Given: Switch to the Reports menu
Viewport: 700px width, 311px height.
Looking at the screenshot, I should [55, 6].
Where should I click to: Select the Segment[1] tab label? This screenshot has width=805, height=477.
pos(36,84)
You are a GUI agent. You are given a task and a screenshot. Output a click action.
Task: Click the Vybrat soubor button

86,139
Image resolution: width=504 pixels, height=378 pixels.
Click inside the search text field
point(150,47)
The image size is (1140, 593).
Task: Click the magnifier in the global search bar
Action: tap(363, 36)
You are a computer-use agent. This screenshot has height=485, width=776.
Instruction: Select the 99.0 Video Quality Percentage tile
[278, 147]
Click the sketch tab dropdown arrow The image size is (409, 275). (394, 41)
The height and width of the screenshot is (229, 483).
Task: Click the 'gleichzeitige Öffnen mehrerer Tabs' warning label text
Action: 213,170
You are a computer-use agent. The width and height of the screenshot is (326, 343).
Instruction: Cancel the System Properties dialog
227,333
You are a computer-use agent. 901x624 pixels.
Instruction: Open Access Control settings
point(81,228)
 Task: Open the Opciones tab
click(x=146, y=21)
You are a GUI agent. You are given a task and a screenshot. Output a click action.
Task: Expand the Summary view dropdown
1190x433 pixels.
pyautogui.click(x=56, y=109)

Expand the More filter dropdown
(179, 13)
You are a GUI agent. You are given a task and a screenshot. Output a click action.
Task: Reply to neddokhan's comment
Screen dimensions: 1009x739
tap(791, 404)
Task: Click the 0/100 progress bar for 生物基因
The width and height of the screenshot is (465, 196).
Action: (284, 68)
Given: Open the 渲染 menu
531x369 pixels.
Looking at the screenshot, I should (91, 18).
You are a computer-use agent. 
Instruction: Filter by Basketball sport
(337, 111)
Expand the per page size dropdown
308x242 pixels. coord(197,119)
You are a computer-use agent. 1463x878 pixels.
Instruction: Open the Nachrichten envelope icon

---

- What this task involves -
Output exactly the lines of the records from the first through the one bearing "Image resolution: width=504", both ends included.

- Reply -
Given: Switch to the Reports menu
Viewport: 700px width, 311px height.
Looking at the screenshot, I should [55, 6].
Where should I click to: Select the Segment[1] tab label? This screenshot has width=805, height=477.
pos(36,84)
You are a GUI agent. You are given a task and a screenshot. Output a click action.
Task: Click the Vybrat soubor button

86,139
Image resolution: width=504 pixels, height=378 pixels.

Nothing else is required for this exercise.